Frederica came down the ward. “Esther, it's nearly ten and I've just realised I haven't had anything to eat. Could you possibly hold the fort for another ten minutes or so, while I rush out and get something? It's all such a muddle to-night, and the orderly's helping with stretchers, and I probably shan't get another chance and I shall be starving by morning?”

“Yes, of course, darling. Don't hurry. I can cope.”

Freddi departed. Gervase Eden, who was Surgeon on Duty, came into the ward. “Sister here, nurse?”

“No, she's on one of the other wards. Shall I go and get her?” Outside the hospital, Eden was Gervase to Esther and Freddi and Woods, but she added the regulation ‘Sir'.

“No, never mind. She's probably snowed under with casualties. Major Moon's just admitted a man …”

“Here he is, sir, in the corner bed. The Emergency Post label said, ‘fractured pelvis'; he was given a morphia injection two and a half hours ago while they were digging him out. They don't give his name; I suppose they haven't found out yet who he is.”

“You haven't cleaned him up?”

“Well, he was still very shocked when they brought him in, so I left him to warm up. That was right, wasn't it?”

“Yes, perfectly right,” said Eden. He bent over the man's body, feeling with short, thin fingers deep into the flesh and muscle and down to the bone. The man shrank and groaned. “It's all right, old chap. It won't be long now, and then we'll give you another dose of something and send you off to sleep. It isn't very serious. You're going to be all right.” He straightened himself and moved away from the bed. “Fractured his femur all right. Everything else seems to be intact. There's no internal injury.” Sister arrived while he was washing his hands in the lavatory outside the ward. “I don't think we'd better touch him to-night,” he said, explaining the state of affairs to her there. “He's too badly shocked, and anyway we've got all we can cope with. They've fixed him up with a splint at the Emergency Post and I think we'll leave him undisturbed and have him up to the theatre in the morning. He'll have to be X-rayed first …” He consulted a list. “Major Moon's doing a duodenal ulcer at half-past nine; could you have him ready after that?”

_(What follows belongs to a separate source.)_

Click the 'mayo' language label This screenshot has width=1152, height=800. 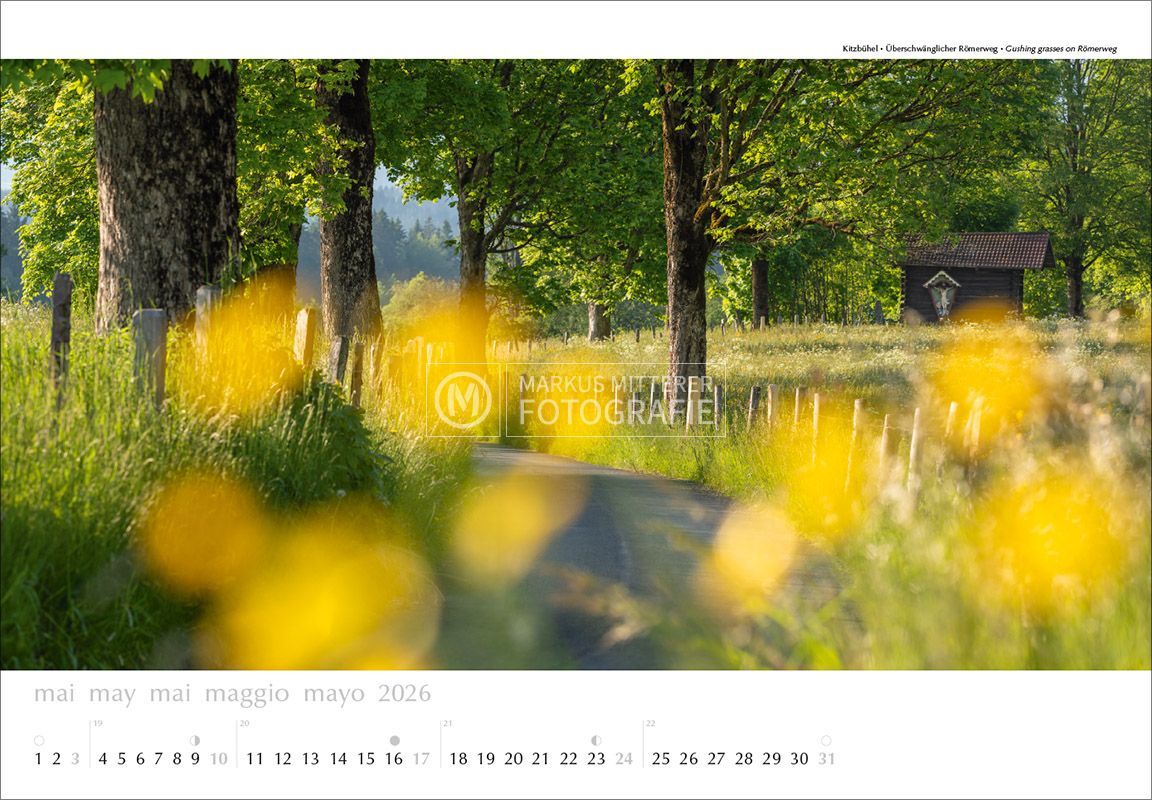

“Yes, sir, of course; it'll just give the X-ray people nice time.”

“Well, that's what we'll do then. Leave the leg as it is, nurse; clean him up a bit, but don't worry him; and then you can give him a shot of morphia and I'll see him again in the morning.”

“Put a couple of screens round him, nurse,” said Sister, “so that the light doesn't disturb him; I'll leave out the morphia for you. Oh, and Major Eden, will you let me have something for the appendix Major Moon did to-day, and those two hernias? And the man in seven, Captain Newsome's cartilage, you know, he's developed a very troublesome asthma …” She drifted away with him, towards the bunk.

2

Frederica returned, still swallowing the last crumbs of her meal. “It's too heavenly of you to have stayed on like this, darling. Have you coped all right?”

“Yes, nothing's happened except a visit from Gervase.” She repeated the gist of his instructions. “I'll stay and finish this fractured femur for you. You carry on; I'm perfectly all right.”